> _Exercises_:
[A] In the language and globalization program description, what is the research focus of the Department of Culture Studies?
[B] Carry on the language and globalization program description from the point where it stops.

> _Text segment_:
----

Research Humanities

Humanities promotes innovative and high-quality multi-disciplinary, and international research

Language and Globalization


Program description


Focus and rationale
The research focus of the Department of Culture Studies is on linguistic and cultural complexity in the context of globalization. Globalization processes such as immigration and internationalisation lead to contact situations in which different people with their distinct languages and cultures meet. Such forms of contact have been labelled 'super-diversity', and our research program can be described as the study of language and culture in the context of super-diversity. These contacts have consequences at a content level, i.e., for the languages and cultures involved, at an individual level, i.e., for the users of these languages and cultures, and at an institutional level, i.e., for the societal structures in which language and culture contact is situated.

----

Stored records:

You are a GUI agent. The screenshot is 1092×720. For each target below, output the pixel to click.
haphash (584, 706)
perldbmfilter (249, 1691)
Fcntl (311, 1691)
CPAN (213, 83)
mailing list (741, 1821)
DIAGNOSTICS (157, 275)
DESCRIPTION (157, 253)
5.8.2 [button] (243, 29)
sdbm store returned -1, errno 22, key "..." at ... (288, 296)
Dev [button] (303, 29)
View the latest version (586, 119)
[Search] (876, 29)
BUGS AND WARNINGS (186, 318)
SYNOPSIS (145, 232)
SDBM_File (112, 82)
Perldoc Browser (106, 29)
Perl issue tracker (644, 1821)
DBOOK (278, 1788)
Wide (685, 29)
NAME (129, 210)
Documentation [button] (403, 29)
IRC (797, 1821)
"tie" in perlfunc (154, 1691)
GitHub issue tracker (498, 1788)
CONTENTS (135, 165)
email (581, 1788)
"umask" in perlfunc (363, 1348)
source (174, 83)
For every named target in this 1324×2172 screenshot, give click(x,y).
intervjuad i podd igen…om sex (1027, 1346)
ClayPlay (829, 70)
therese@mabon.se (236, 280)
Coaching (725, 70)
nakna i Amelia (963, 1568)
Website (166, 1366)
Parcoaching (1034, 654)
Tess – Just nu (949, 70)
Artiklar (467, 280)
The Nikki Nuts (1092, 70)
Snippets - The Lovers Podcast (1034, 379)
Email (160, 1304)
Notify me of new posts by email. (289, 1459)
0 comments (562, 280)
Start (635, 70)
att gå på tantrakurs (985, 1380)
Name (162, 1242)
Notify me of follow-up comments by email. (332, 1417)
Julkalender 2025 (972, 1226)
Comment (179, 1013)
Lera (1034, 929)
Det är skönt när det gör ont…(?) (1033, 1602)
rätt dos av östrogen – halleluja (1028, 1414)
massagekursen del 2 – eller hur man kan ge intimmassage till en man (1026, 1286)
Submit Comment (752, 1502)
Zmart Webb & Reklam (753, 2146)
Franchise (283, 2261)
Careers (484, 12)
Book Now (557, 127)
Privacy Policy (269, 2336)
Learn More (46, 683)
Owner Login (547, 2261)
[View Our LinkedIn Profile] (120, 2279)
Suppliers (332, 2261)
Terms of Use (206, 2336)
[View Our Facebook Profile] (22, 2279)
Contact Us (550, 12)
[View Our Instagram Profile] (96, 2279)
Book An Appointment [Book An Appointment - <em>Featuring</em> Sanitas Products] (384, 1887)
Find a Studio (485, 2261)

----

> _Results of the exercise_:
[A] Linguistic and cultural complexity in the context of globalization.

[B]
Globalization processes and their outcome, super-diversity, on the one hand pose a theoretical challenge: theoretical and methodological models have to be revised in view of an increasing knowledge on scaling processes, worldwide movements of people, goods, ideas, and a growing influence of telecommunication and new media in the communicative and cultural landscape. On the other hand, they also pose a descriptive challenge: these processes, movements and influences are not yet sufficiently understood and have to be analyzed in detail using a variety of research methodologies in a variety of sites and contexts, at the crossroads of science and society, and preferably at a world-wide scale.

Research domains
Within the program three main research domains can be distinguished in which the above mentioned challenges have to be met. The three main research domains are:

Language and culture contact
With respect to language there is special attention for processes of language mixing, code switching, language change and the emergence of new varieties, registers or hybrid codes. A thorough study of these phenomena that as a consequence of globalization show more speed and scope at the same time is a priority. Research approaches in this field include sociolinguistic, linguistic-anthropological and cognitive linguistic analysis.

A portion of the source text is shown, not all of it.